Je secouai la tête, ni oui ni non.
— Ne me dis pas que je suis une idiote de laisser passer cette occasion, parce qu’il est beau et gentil. Je le sais déjà.
— D’accord, Casseia. J’admets être un peu jalouse. Il est intelligent, en plus. Et je suppose qu’il a été à la hauteur.
— Plus qu’à la hauteur ! m’écriai-je.
— Bon. Il est d’accord pour attendre.
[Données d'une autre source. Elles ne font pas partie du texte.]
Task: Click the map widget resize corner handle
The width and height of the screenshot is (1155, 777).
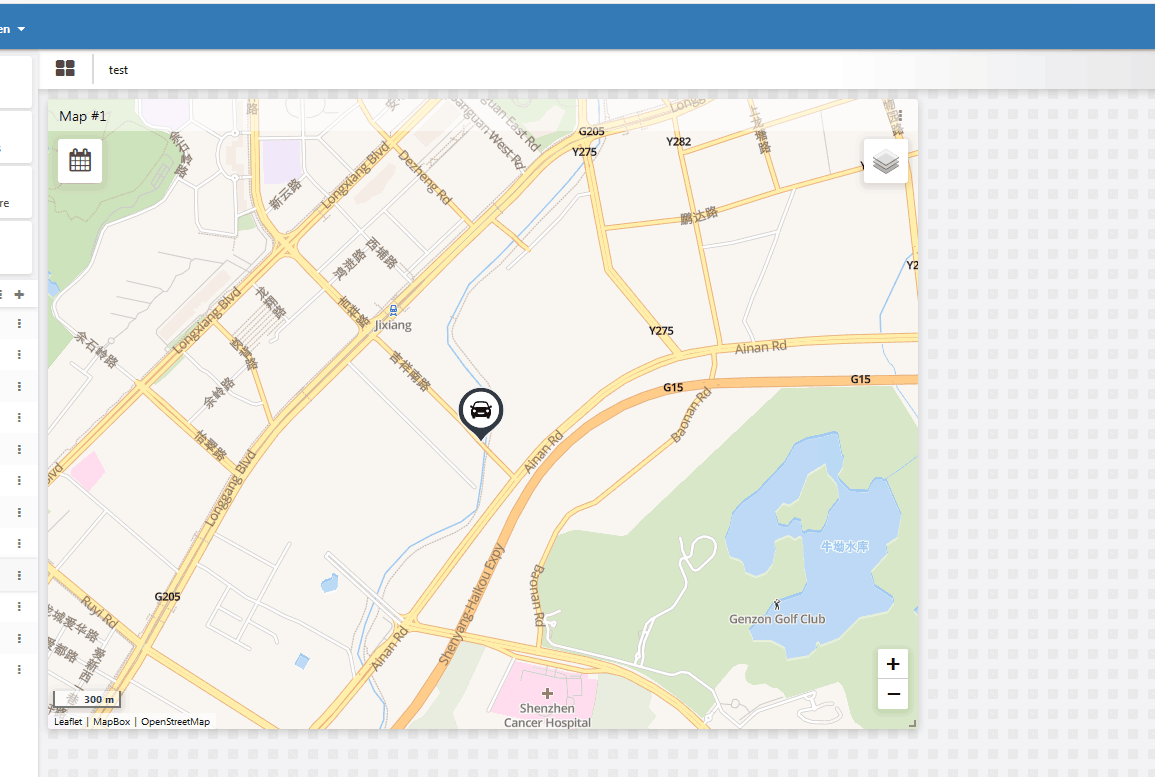Action: [x=912, y=724]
Pourquoi n’attends-tu pas ?
Je serrai les lèvres en la regardant dans les yeux.
— Et si je décide que je ne veux pas de contrat ? Tu ne penses pas que ce serait injuste ? Qu’il aurait perdu son temps avec moi ?
— Écoute, Casseia, il ne faudrait pas qu’un Terro t’entende parler comme ça. Nous autres les Martiens, nous sommes toujours trop sérieux pour ces questions-là, à les entendre. L’amour n’est jamais perdu. Mais tu veux peut-être le laisser tomber pour en essayer un autre ?
— Non ! m’exclamai-je d’une voix rageuse.
— Tu es libre, ne l’oublie pas. Personne ne peut te forcer à faire quoi que ce soit.
Parler avec elle m’enfonçait encore davantage.
— Tout ça me déprime vraiment, lui dis-je. Il faut que je te quitte.
— Surtout pas maintenant ! Qu’est-ce qui accroche tant ?
— Si je l’aime, je ne devrais pas avoir des idées pareilles. Je devrais être en un seul morceau au lieu de trois. Je devrais rayonner de bonheur.
— Tu n’as que dix ans, Casseia. Un amour, si jeune, ne peut être parfait.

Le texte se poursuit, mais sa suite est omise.